Of the 12 licences issued by the RBI, seven banks have survived intense competition
HDFC Bank and Kotak Mahindra Bank have emerged the largest wealth creators among the private sector banks. Six new private sector banks feature among the top 10 banks in market capitalisation (total value of shares issued), according to the latest report on the banking sector released by Motilal Oswal Securities.Impressive market-cap
In fact, the market capitalisation of HDFC Bank at ₹1.58 lakh crore is equivalent to the market-cap of all State-owned banks, put together, excluding State Bank of India. The seven private sector banks have created wealth of ₹4.2 lakh crore with a total investment of ₹76,500 crore. These banks have registered a compounded annual growth of 28 per cent between FY2000-13.
Over the last two decades, the Reserve Bank of India had issued 12 new bank licences (10 in 1993 and two in 2003-04). Of these, seven have survived the intense competition and volatile economic growth.
Alpesh Mehta, Banking Analyst, Motilal Oswal Securities, said over the last two decades private sector banks have been continuously gaining market share from the State-owned banks.
“We expect the private banks to grow further despite intense competition from new banks jumping into the field. Existing private banks have been strengthening their foothold in semi-urban and urban areas, where State-owned banks’ dominance would be challenged,” he said.
This apart, he said, State-owned banks are struggling to meet the capital requirements and employee-related issues. The dependence of public banks on Government fund will increase with stringent capital norms kicking in.
Traditionally, a bank’s success depends on attracting low-cost deposits. Smaller private banks were quick to use the RBI move to free saving bank interest rate. They also managed to open new accounts with attractive interest rates for savings accounts.
Interestingly, this move will be challenged with the RBI issuing fresh licences for new banks, thus further intensifying competition.
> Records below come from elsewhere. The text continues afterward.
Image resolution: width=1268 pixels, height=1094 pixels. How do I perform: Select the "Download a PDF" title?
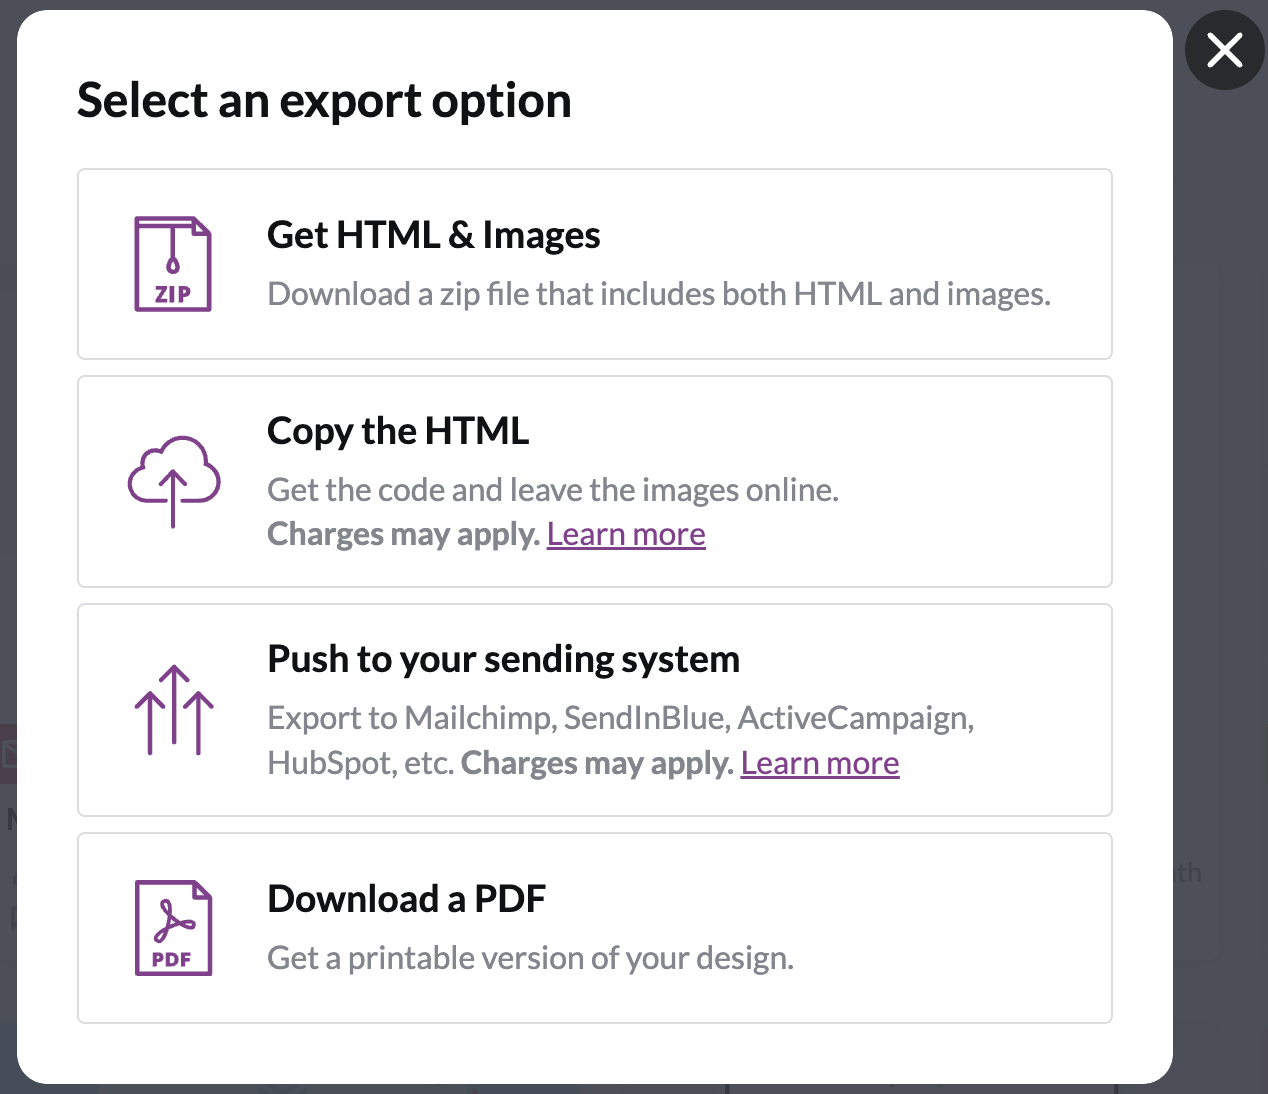406,899
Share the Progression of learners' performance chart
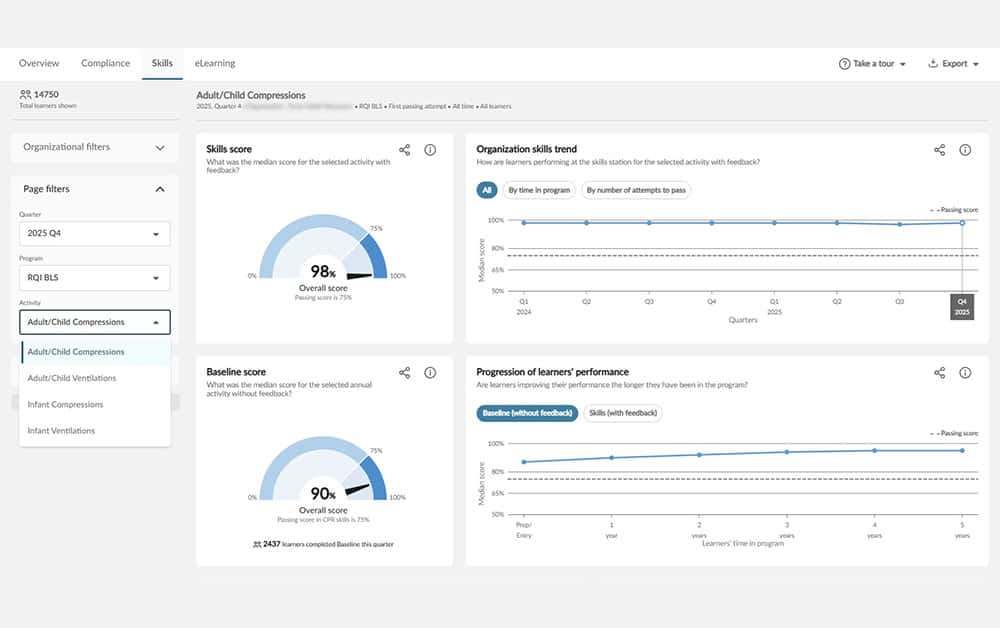Viewport: 1000px width, 628px height. click(x=940, y=372)
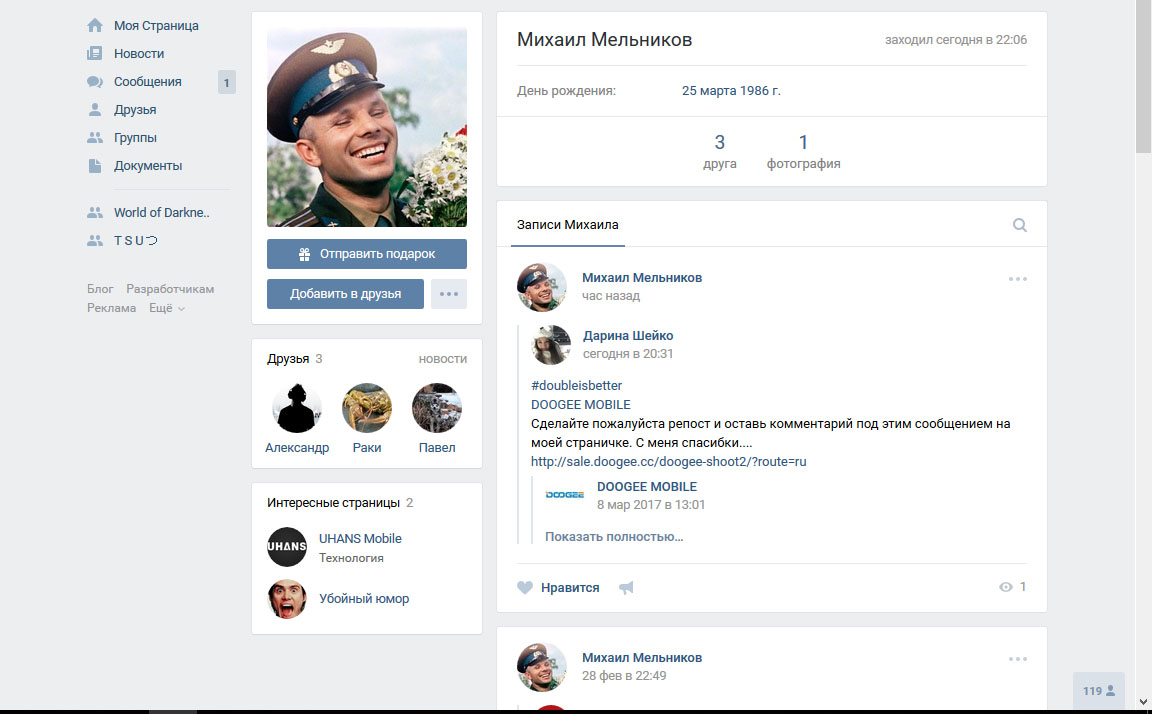The image size is (1152, 714).
Task: Open sale.doogee.cc link in post
Action: click(x=669, y=462)
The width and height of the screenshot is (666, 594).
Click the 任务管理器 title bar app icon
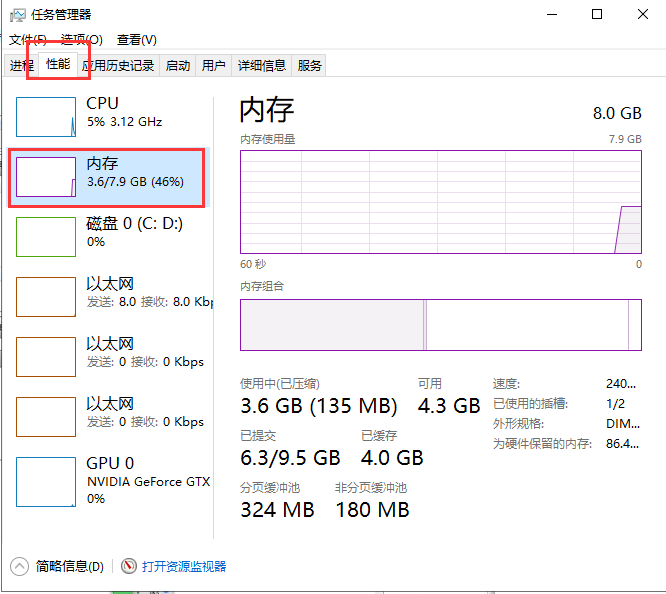point(18,14)
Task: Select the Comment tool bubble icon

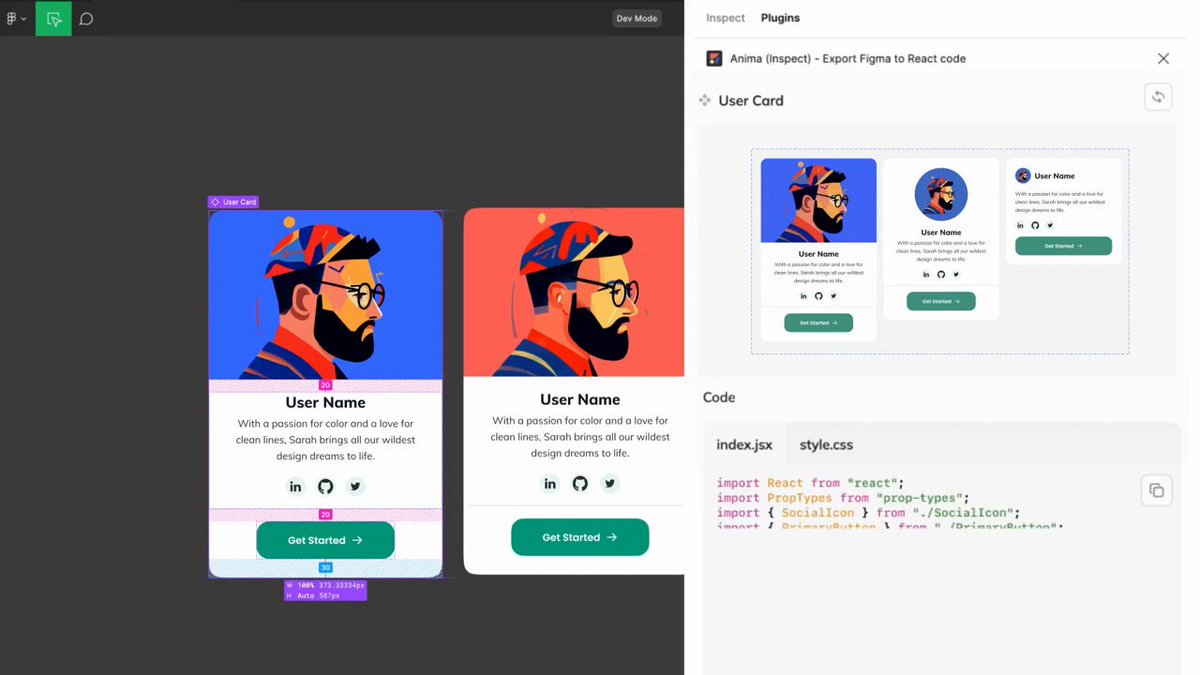Action: point(87,18)
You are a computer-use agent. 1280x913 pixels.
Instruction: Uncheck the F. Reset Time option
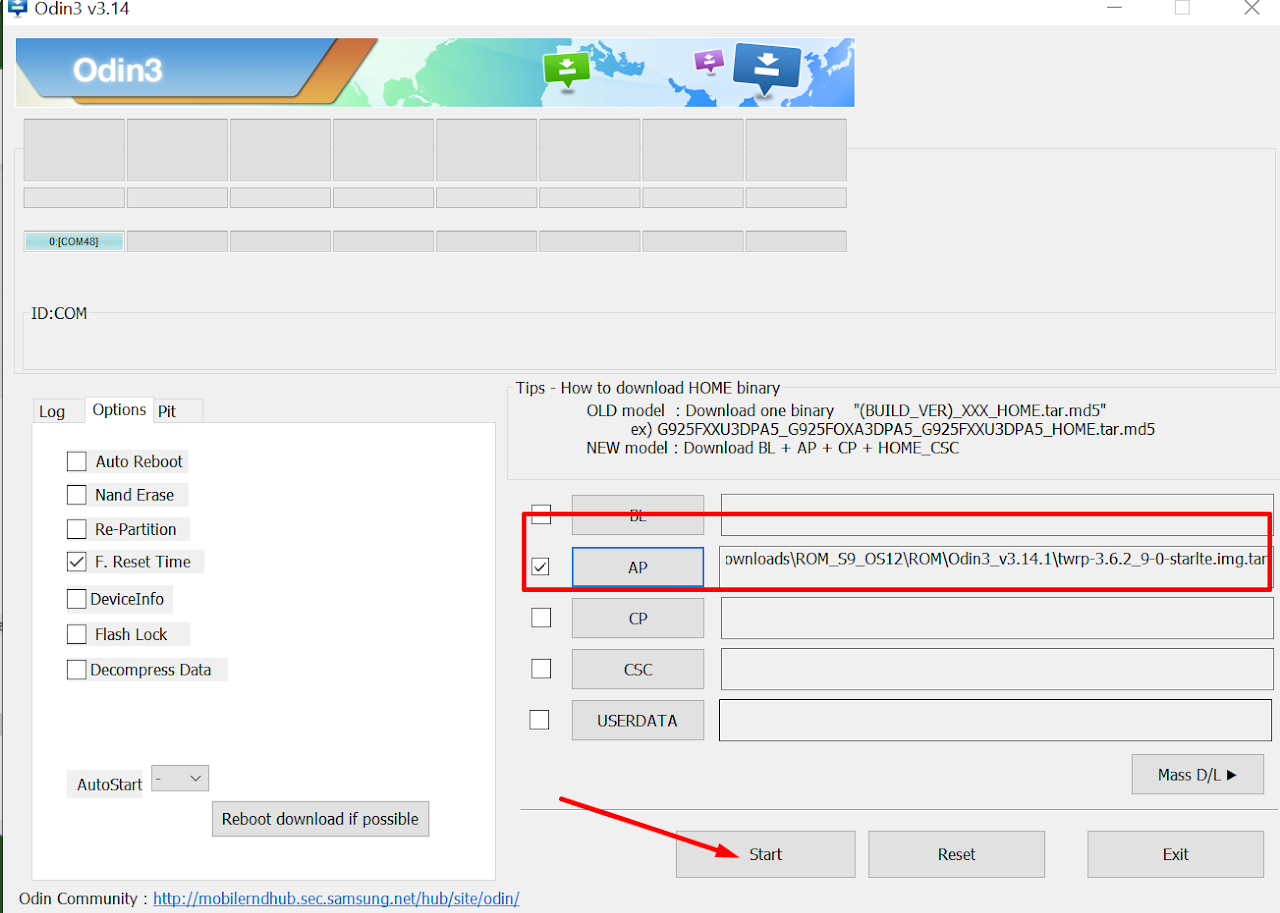77,562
Poaching of employees and shift of large corporate accounts could be another threat faced by existing private banks. However, there seems to be enough opportunity for all players to co-exist.
Assuming a nominal GDP growth of 12 per cent (against the average of 14 per cent over the last 20 years) and the average loan multiplier of 1.4 times in the last decade), Indian banks are poised to deliver a loan compounded annual growth of 17 per cent over the next 10 years.
This apart, India will be home to savings of ₹15 lakh crore by 2025, as savings-to-GDP improves in line with the historic trend to 36 per cent, says the report.